===== Texto extraído =====
A mi juicio, la cuestión estriba en descifrar por qué ese afán posesivo,
cuando el bien en disputa es otro ser humano al que es imposible que no se
le reconozcan, sin perder razón de la propia esencia, los mismos derechos y
libertades que a nosotros nos asisten.
El ser humano nace y muere en el loco afán por poseer, en esa estrecha línea
amanece a la vida que le es propia y muere intentando apropiarse de la
ajena, en un acto imposible pero apetecible, ignorando que la posesión no
define vida sino muerte, porque allí donde llega sólo pervive la esclavitud
y con ella la derrota de la vida: la del esclavo y también la del amo.
Morimos en lo que poseemos, vivimos, por el contrario, en lo que pretendemos
para el limpio afán de compartir, para el armonioso juego de dar y recibir,
para el sublime acto de amar sin poseer. Pero para qué engañarnos, no se nos
educa en esa disposición sino para todo lo contrario: para amar sólo lo que
se posee, para poseer siempre lo que se ama; para poseer sin amar, nunca
para amar sin poseer. Y en esa inclinación juegan condicionantes naturales,
sociales, económicos y culturales.
Somos bestias saciadas por la conciencia posesiva de unos padres que nos
alumbran al mundo de su propiedad, y en esa condición nos amamantan y
educan: "Mi hijo", proclamamos todos, pero no es cierto, no es nuestro, es
de él y sólo para él. No puede ser de otro modo porque la posesión no nace,
como nos quieren hacer creer, en la naturaleza de las cosas sino en la
sociología de nuestras cosas.
=====
## Instrucción 1
Reproduce íntegro y sin cambios el texto sobre el afán de poseer.
## Instrucción 2
Copia tal cual los registros desde su primera línea hasta la línea que contiene "Switch to the", esta incluida.
===== Datos extraídos =====
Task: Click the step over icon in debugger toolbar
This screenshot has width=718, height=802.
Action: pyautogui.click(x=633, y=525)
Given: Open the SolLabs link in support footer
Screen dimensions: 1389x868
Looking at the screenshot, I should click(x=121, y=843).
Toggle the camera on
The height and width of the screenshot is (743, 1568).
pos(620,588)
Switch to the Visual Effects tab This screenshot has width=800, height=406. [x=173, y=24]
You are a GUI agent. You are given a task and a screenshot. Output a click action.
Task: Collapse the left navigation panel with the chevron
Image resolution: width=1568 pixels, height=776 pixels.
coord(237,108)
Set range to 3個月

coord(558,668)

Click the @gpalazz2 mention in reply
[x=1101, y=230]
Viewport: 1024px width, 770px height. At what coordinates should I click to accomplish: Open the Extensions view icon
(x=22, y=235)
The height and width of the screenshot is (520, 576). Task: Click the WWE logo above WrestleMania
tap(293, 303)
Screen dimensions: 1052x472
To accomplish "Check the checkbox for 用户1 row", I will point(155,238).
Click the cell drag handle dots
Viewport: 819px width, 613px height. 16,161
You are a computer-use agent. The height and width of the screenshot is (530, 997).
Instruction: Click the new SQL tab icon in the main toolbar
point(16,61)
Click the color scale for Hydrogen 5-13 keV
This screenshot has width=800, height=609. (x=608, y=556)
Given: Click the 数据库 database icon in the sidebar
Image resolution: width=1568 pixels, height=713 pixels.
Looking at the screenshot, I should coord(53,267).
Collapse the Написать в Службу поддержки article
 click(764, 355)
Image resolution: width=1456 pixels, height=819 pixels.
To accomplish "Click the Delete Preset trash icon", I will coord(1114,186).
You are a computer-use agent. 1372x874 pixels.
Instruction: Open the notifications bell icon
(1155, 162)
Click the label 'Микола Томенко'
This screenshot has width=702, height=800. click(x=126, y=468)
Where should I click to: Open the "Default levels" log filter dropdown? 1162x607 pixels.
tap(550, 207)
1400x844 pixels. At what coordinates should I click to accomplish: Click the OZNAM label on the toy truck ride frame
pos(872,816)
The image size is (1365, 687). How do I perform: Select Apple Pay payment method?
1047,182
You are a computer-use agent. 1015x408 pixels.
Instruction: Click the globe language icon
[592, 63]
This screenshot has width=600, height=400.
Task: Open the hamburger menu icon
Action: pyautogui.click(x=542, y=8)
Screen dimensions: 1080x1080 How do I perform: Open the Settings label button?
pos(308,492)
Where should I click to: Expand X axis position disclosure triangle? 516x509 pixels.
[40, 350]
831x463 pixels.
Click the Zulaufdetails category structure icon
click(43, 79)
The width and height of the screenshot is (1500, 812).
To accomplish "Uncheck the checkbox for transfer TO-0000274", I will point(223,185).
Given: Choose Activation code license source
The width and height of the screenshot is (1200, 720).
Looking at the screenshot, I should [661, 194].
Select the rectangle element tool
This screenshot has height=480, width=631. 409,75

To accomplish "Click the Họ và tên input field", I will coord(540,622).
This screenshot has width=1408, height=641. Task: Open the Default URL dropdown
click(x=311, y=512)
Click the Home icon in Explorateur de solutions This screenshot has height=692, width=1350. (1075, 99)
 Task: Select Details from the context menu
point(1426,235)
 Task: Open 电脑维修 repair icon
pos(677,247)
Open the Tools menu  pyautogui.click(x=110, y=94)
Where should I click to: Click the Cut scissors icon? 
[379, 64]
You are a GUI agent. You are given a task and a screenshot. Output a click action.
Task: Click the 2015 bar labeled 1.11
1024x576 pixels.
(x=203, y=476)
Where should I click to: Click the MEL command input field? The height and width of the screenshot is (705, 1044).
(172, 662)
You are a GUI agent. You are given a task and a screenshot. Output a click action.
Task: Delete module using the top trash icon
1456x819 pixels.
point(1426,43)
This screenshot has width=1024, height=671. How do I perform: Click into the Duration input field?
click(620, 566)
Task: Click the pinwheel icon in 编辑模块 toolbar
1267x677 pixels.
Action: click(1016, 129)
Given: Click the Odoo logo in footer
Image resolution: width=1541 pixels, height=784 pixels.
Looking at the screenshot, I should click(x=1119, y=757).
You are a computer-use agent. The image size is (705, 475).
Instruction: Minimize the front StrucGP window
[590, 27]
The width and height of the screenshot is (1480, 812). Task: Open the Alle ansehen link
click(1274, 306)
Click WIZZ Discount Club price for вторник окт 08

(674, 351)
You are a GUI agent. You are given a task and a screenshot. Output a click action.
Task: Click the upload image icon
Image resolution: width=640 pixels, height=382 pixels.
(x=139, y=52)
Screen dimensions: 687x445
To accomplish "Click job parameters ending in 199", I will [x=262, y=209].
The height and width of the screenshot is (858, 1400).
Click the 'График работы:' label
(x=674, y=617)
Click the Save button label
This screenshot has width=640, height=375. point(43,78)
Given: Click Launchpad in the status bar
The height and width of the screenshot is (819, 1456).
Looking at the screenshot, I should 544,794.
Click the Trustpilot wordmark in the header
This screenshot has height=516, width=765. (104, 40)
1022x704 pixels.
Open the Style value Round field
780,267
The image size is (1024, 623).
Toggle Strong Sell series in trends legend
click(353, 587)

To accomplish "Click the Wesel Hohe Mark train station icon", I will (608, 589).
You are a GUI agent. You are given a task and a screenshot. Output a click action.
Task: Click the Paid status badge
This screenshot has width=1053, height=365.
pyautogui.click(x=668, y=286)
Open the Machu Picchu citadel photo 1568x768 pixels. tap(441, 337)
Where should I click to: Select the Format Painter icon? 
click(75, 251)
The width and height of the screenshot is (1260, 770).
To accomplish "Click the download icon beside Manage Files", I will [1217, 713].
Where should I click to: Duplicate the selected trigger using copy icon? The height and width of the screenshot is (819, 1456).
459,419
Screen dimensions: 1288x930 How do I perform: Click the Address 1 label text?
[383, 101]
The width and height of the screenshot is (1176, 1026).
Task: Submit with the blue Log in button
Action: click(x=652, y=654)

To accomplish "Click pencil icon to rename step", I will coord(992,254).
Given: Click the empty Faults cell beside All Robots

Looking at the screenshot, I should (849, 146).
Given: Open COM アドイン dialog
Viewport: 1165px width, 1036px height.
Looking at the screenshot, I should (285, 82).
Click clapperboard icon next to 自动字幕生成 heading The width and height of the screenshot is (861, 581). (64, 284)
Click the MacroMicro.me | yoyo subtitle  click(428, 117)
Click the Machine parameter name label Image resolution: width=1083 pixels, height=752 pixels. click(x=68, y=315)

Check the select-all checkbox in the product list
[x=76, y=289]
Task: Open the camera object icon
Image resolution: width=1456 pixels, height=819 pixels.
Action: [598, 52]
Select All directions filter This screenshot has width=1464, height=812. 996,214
=====
## Respuesta completa 1
A mi juicio, la cuestión estriba en descifrar por qué ese afán posesivo,
cuando el bien en disputa es otro ser humano al que es imposible que no se
le reconozcan, sin perder razón de la propia esencia, los mismos derechos y
libertades que a nosotros nos asisten.
El ser humano nace y muere en el loco afán por poseer, en esa estrecha línea
amanece a la vida que le es propia y muere intentando apropiarse de la
ajena, en un acto imposible pero apetecible, ignorando que la posesión no
define vida sino muerte, porque allí donde llega sólo pervive la esclavitud
y con ella la derrota de la vida: la del esclavo y también la del amo.
Morimos en lo que poseemos, vivimos, por el contrario, en lo que pretendemos
para el limpio afán de compartir, para el armonioso juego de dar y recibir,
para el sublime acto de amar sin poseer. Pero para qué engañarnos, no se nos
educa en esa disposición sino para todo lo contrario: para amar sólo lo que
se posee, para poseer siempre lo que se ama; para poseer sin amar, nunca
para amar sin poseer. Y en esa inclinación juegan condicionantes naturales,
sociales, económicos y culturales.
Somos bestias saciadas por la conciencia posesiva de unos padres que nos
alumbran al mundo de su propiedad, y en esa condición nos amamantan y
educan: "Mi hijo", proclamamos todos, pero no es cierto, no es nuestro, es
de él y sólo para él. No puede ser de otro modo porque la posesión no nace,
como nos quieren hacer creer, en la naturaleza de las cosas sino en la
sociología de nuestras cosas.

## Respuesta completa 2
Task: Click the step over icon in debugger toolbar
This screenshot has width=718, height=802.
Action: pyautogui.click(x=633, y=525)
Given: Open the SolLabs link in support footer
Screen dimensions: 1389x868
Looking at the screenshot, I should click(x=121, y=843).
Toggle the camera on
The height and width of the screenshot is (743, 1568).
pos(620,588)
Switch to the Visual Effects tab This screenshot has width=800, height=406. [x=173, y=24]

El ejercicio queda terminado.